---- Daftar Data

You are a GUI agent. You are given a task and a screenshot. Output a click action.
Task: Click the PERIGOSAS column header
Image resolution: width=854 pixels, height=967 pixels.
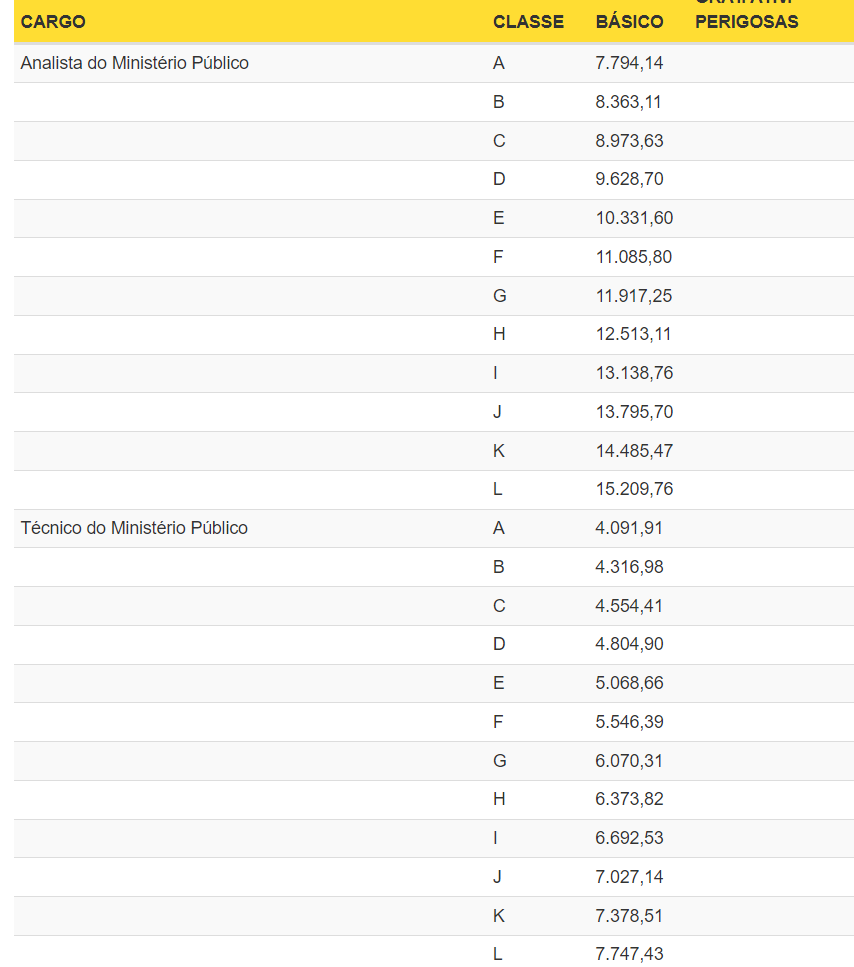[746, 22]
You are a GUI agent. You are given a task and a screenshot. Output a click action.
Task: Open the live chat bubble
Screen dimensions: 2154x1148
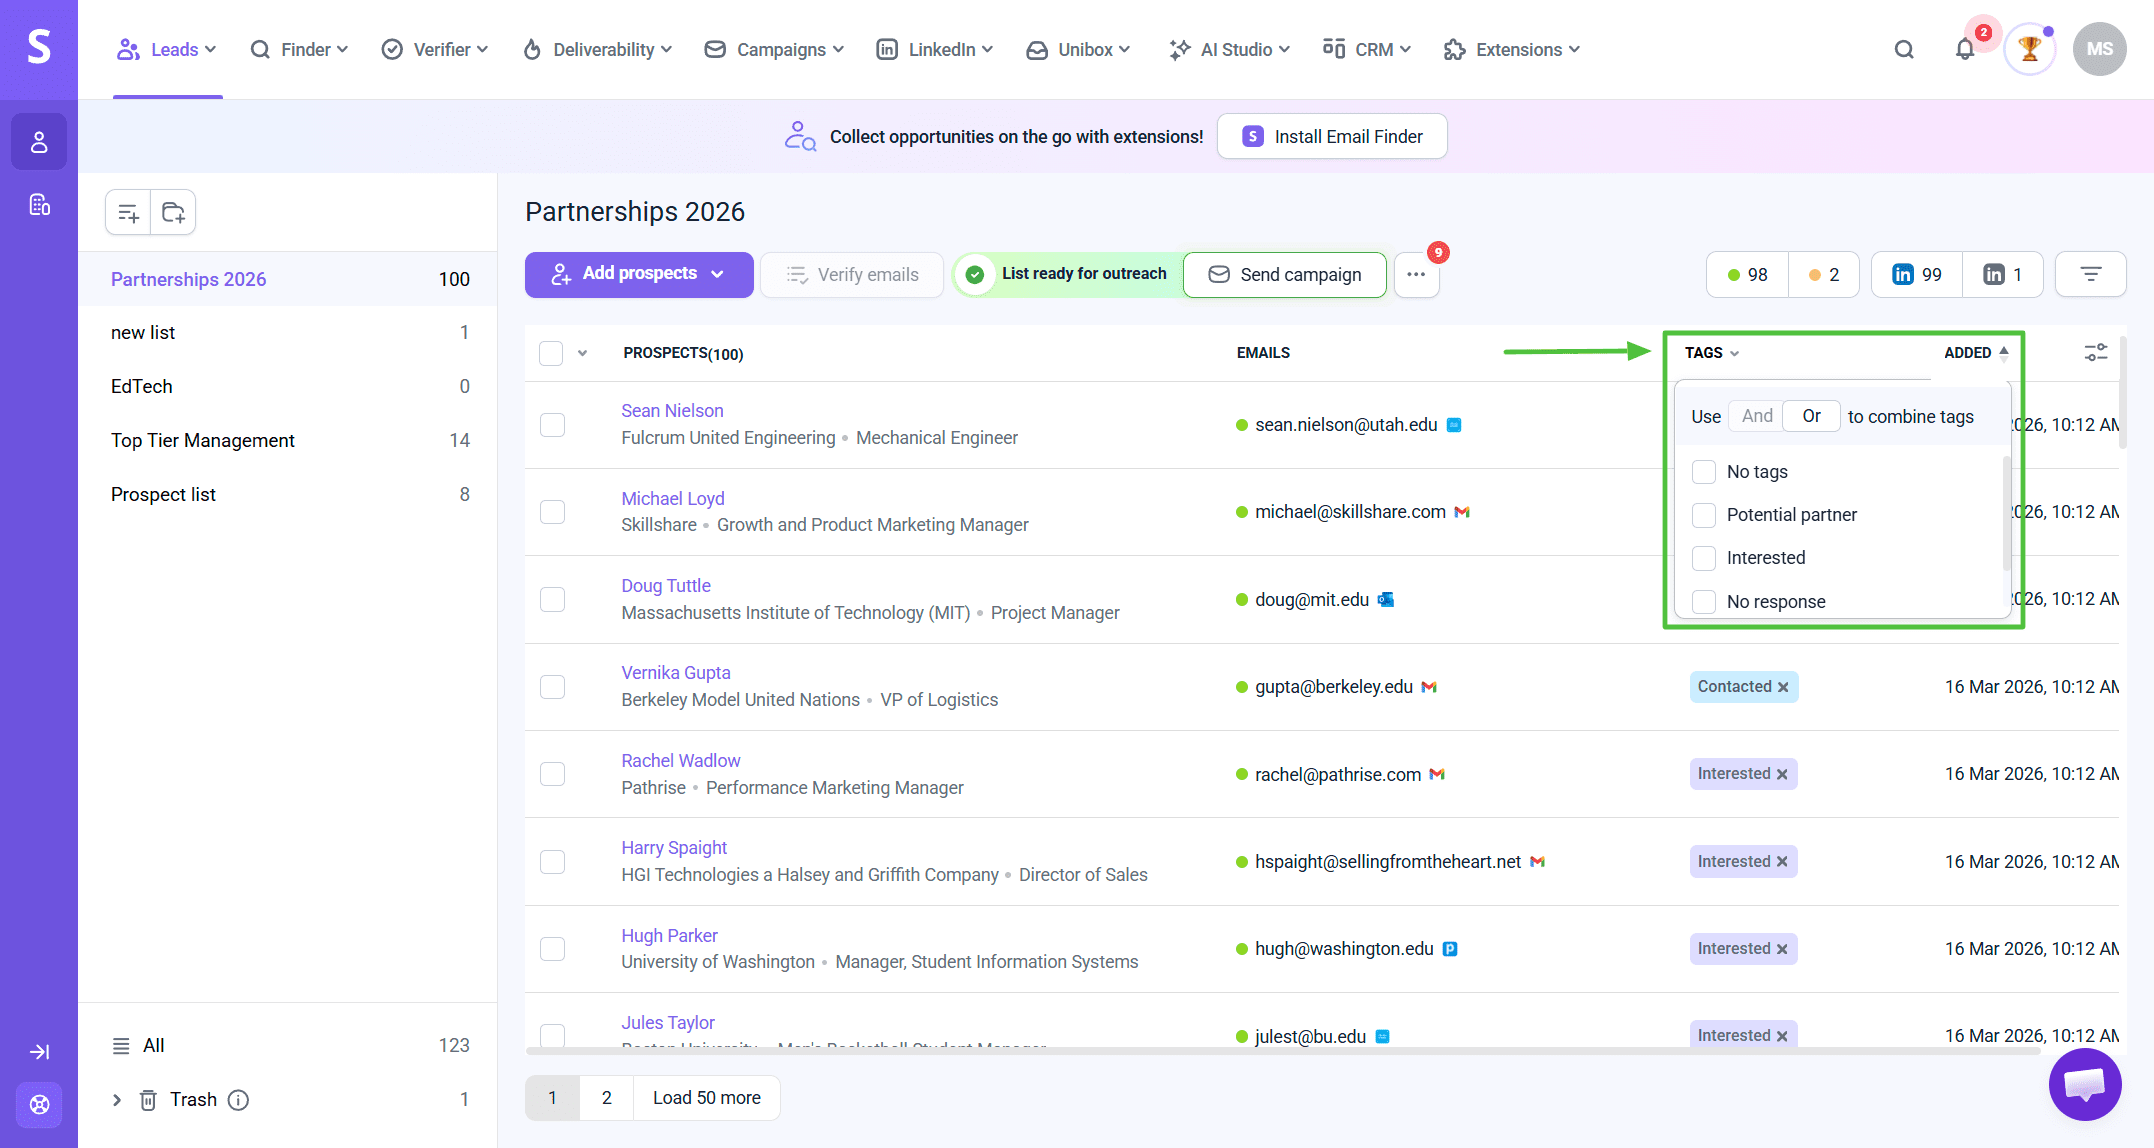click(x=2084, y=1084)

--------
---- Daftar Data

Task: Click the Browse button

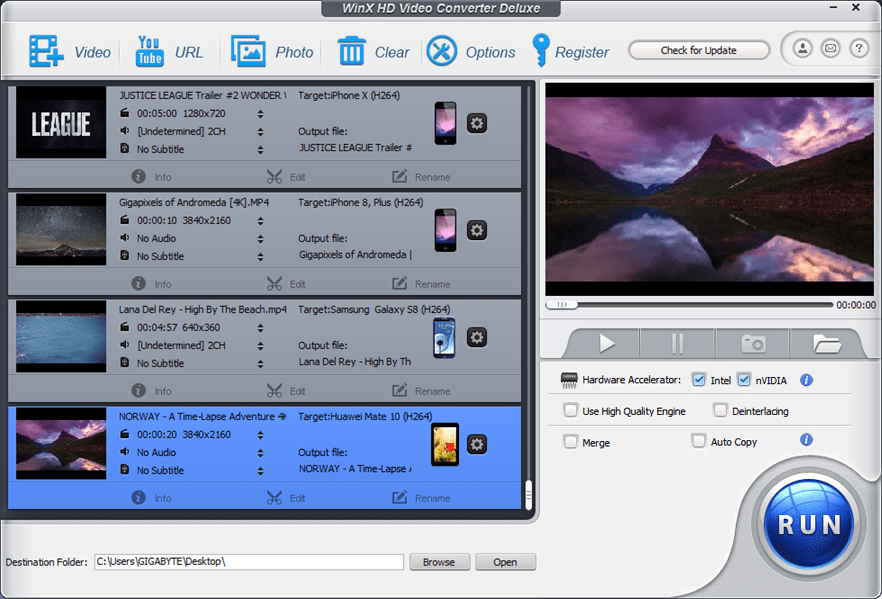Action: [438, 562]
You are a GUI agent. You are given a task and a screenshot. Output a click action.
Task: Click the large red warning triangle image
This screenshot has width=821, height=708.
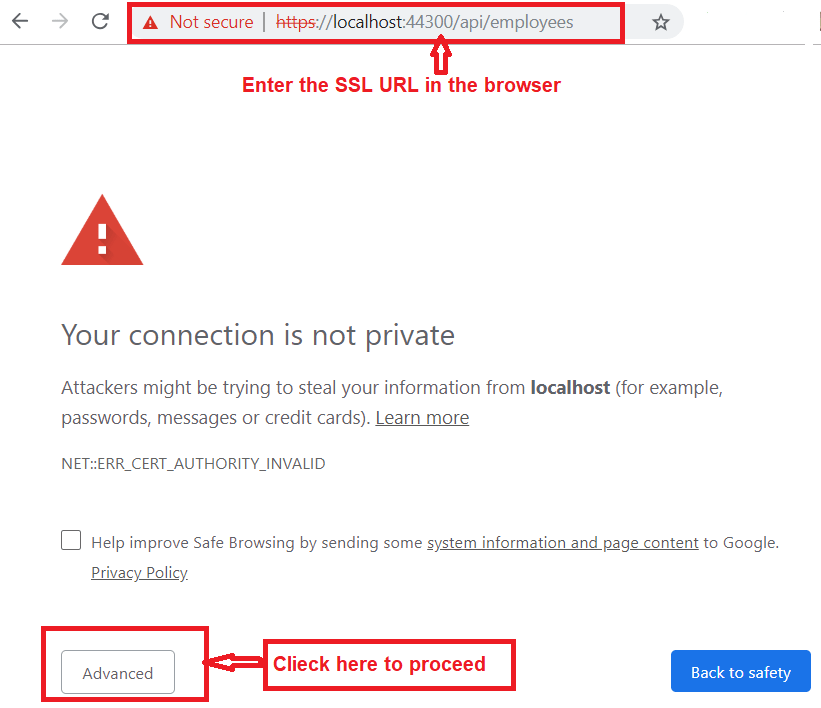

--------
---- Daftar Data

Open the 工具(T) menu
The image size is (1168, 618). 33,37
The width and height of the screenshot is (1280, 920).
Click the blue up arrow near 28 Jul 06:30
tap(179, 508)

--------

Tulis ulang baris-baris materi di atas sebagai daftar bernomor tanpa baris kosong. Mulailah dari baris yang memuat "The width and" dan berhentilah setelah baris yang memuat "tap(179, 508)".

• **Keluaran Lengkap**
1. The width and height of the screenshot is (1280, 920).
2. Click the blue up arrow near 28 Jul 06:30
3. tap(179, 508)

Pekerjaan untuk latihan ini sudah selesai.